Data ▸
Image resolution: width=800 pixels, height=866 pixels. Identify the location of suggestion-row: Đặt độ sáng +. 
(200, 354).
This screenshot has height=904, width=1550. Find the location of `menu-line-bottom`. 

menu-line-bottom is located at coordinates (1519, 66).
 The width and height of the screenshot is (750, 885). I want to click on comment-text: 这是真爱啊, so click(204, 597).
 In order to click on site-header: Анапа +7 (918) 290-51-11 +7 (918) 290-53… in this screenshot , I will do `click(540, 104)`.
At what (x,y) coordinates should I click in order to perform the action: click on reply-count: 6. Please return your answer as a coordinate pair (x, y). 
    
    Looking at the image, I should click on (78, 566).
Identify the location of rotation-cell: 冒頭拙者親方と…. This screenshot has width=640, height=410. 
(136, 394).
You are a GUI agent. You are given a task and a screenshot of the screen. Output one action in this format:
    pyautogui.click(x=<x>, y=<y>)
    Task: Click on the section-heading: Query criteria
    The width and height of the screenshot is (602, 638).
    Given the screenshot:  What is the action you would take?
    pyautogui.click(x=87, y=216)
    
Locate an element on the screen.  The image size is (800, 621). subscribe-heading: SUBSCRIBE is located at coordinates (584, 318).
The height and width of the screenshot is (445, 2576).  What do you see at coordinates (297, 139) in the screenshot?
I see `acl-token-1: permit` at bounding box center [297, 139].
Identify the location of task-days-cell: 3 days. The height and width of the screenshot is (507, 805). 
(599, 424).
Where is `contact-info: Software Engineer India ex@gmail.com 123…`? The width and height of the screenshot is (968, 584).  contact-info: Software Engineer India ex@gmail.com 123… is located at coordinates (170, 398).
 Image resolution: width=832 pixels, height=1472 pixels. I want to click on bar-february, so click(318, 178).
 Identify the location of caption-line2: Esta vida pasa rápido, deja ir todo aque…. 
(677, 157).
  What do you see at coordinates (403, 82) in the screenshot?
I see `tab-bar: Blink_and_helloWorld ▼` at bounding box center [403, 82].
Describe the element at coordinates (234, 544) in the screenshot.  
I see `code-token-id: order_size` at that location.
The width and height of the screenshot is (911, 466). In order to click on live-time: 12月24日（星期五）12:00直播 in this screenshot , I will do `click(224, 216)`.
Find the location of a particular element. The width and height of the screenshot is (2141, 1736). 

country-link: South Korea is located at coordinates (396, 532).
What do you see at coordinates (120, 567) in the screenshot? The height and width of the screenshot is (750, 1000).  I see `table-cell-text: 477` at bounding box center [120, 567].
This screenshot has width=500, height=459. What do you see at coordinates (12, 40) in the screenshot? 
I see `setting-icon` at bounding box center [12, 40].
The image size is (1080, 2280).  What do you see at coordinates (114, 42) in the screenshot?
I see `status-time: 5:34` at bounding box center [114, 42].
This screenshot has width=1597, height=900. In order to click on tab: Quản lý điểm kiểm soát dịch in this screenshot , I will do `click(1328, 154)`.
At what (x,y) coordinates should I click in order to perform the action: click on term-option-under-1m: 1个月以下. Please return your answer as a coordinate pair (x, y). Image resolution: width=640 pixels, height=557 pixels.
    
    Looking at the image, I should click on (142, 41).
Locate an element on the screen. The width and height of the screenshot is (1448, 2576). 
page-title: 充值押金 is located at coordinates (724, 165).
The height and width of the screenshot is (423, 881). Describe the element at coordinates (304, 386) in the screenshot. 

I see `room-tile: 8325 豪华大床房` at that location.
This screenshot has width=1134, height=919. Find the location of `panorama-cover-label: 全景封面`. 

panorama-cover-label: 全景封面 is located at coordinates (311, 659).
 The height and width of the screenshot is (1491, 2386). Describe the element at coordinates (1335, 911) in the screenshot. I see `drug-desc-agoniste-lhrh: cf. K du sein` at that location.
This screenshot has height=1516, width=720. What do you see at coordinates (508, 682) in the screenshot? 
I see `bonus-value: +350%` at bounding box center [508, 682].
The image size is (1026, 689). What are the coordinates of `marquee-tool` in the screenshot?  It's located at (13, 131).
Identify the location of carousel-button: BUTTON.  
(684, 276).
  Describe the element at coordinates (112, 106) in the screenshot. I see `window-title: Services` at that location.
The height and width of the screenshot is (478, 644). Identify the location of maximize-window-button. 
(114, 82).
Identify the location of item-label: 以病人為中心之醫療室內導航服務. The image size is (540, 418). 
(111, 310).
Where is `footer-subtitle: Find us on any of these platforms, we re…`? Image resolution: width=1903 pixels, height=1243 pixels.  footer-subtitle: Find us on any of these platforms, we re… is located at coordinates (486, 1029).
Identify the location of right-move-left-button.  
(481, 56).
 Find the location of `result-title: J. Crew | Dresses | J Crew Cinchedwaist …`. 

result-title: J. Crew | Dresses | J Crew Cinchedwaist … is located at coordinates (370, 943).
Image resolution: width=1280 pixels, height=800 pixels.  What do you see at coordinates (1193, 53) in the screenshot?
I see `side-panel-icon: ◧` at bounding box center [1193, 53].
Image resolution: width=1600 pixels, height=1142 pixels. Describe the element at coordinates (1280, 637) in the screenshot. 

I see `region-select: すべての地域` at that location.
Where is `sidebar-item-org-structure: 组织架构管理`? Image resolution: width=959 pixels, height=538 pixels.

Task to complete ▸
Copy out every one of the items above word for word, with no changes.

Answer space ▸
Image resolution: width=800 pixels, height=866 pixels. Identify the location of suggestion-row: Đặt độ sáng +. 
(200, 354).
This screenshot has height=904, width=1550. Find the location of `menu-line-bottom`. 

menu-line-bottom is located at coordinates (1519, 66).
 The width and height of the screenshot is (750, 885). I want to click on comment-text: 这是真爱啊, so click(204, 597).
 In order to click on site-header: Анапа +7 (918) 290-51-11 +7 (918) 290-53… in this screenshot , I will do `click(540, 104)`.
At what (x,y) coordinates should I click in order to perform the action: click on reply-count: 6. Please return your answer as a coordinate pair (x, y). 
    
    Looking at the image, I should click on (78, 566).
Identify the location of rotation-cell: 冒頭拙者親方と…. This screenshot has width=640, height=410. 
(136, 394).
You are a GUI agent. You are given a task and a screenshot of the screen. Output one action in this format:
    pyautogui.click(x=<x>, y=<y>)
    Task: Click on the section-heading: Query criteria
    The width and height of the screenshot is (602, 638).
    Given the screenshot:  What is the action you would take?
    pyautogui.click(x=87, y=216)
    
Locate an element on the screen.  The image size is (800, 621). subscribe-heading: SUBSCRIBE is located at coordinates (584, 318).
The height and width of the screenshot is (445, 2576).  What do you see at coordinates (297, 139) in the screenshot?
I see `acl-token-1: permit` at bounding box center [297, 139].
Identify the location of task-days-cell: 3 days. The height and width of the screenshot is (507, 805). 
(599, 424).
Where is `contact-info: Software Engineer India ex@gmail.com 123…`? The width and height of the screenshot is (968, 584).  contact-info: Software Engineer India ex@gmail.com 123… is located at coordinates (170, 398).
 Image resolution: width=832 pixels, height=1472 pixels. I want to click on bar-february, so click(318, 178).
 Identify the location of caption-line2: Esta vida pasa rápido, deja ir todo aque…. 
(677, 157).
  What do you see at coordinates (403, 82) in the screenshot?
I see `tab-bar: Blink_and_helloWorld ▼` at bounding box center [403, 82].
Describe the element at coordinates (234, 544) in the screenshot.  
I see `code-token-id: order_size` at that location.
The width and height of the screenshot is (911, 466). In order to click on live-time: 12月24日（星期五）12:00直播 in this screenshot , I will do `click(224, 216)`.
Find the location of a particular element. The width and height of the screenshot is (2141, 1736). 

country-link: South Korea is located at coordinates (396, 532).
What do you see at coordinates (120, 567) in the screenshot? The height and width of the screenshot is (750, 1000).  I see `table-cell-text: 477` at bounding box center [120, 567].
This screenshot has width=500, height=459. What do you see at coordinates (12, 40) in the screenshot? 
I see `setting-icon` at bounding box center [12, 40].
The image size is (1080, 2280).  What do you see at coordinates (114, 42) in the screenshot?
I see `status-time: 5:34` at bounding box center [114, 42].
This screenshot has width=1597, height=900. In order to click on tab: Quản lý điểm kiểm soát dịch in this screenshot , I will do `click(1328, 154)`.
At what (x,y) coordinates should I click in order to perform the action: click on term-option-under-1m: 1个月以下. Please return your answer as a coordinate pair (x, y). Image resolution: width=640 pixels, height=557 pixels.
    
    Looking at the image, I should click on (142, 41).
Locate an element on the screen. The width and height of the screenshot is (1448, 2576). 
page-title: 充值押金 is located at coordinates (724, 165).
The height and width of the screenshot is (423, 881). Describe the element at coordinates (304, 386) in the screenshot. 

I see `room-tile: 8325 豪华大床房` at that location.
This screenshot has width=1134, height=919. Find the location of `panorama-cover-label: 全景封面`. 

panorama-cover-label: 全景封面 is located at coordinates (311, 659).
 The height and width of the screenshot is (1491, 2386). Describe the element at coordinates (1335, 911) in the screenshot. I see `drug-desc-agoniste-lhrh: cf. K du sein` at that location.
This screenshot has height=1516, width=720. What do you see at coordinates (508, 682) in the screenshot? 
I see `bonus-value: +350%` at bounding box center [508, 682].
The image size is (1026, 689). What are the coordinates of `marquee-tool` in the screenshot?  It's located at (13, 131).
Identify the location of carousel-button: BUTTON.  
(684, 276).
  Describe the element at coordinates (112, 106) in the screenshot. I see `window-title: Services` at that location.
The height and width of the screenshot is (478, 644). Identify the location of maximize-window-button. 
(114, 82).
Identify the location of item-label: 以病人為中心之醫療室內導航服務. The image size is (540, 418). 
(111, 310).
Where is `footer-subtitle: Find us on any of these platforms, we re…`? Image resolution: width=1903 pixels, height=1243 pixels.  footer-subtitle: Find us on any of these platforms, we re… is located at coordinates (486, 1029).
Identify the location of right-move-left-button.  
(481, 56).
 Find the location of `result-title: J. Crew | Dresses | J Crew Cinchedwaist …`. 

result-title: J. Crew | Dresses | J Crew Cinchedwaist … is located at coordinates (370, 943).
Image resolution: width=1280 pixels, height=800 pixels.  What do you see at coordinates (1193, 53) in the screenshot?
I see `side-panel-icon: ◧` at bounding box center [1193, 53].
Image resolution: width=1600 pixels, height=1142 pixels. Describe the element at coordinates (1280, 637) in the screenshot. 

I see `region-select: すべての地域` at that location.
Where is `sidebar-item-org-structure: 组织架构管理`? Image resolution: width=959 pixels, height=538 pixels.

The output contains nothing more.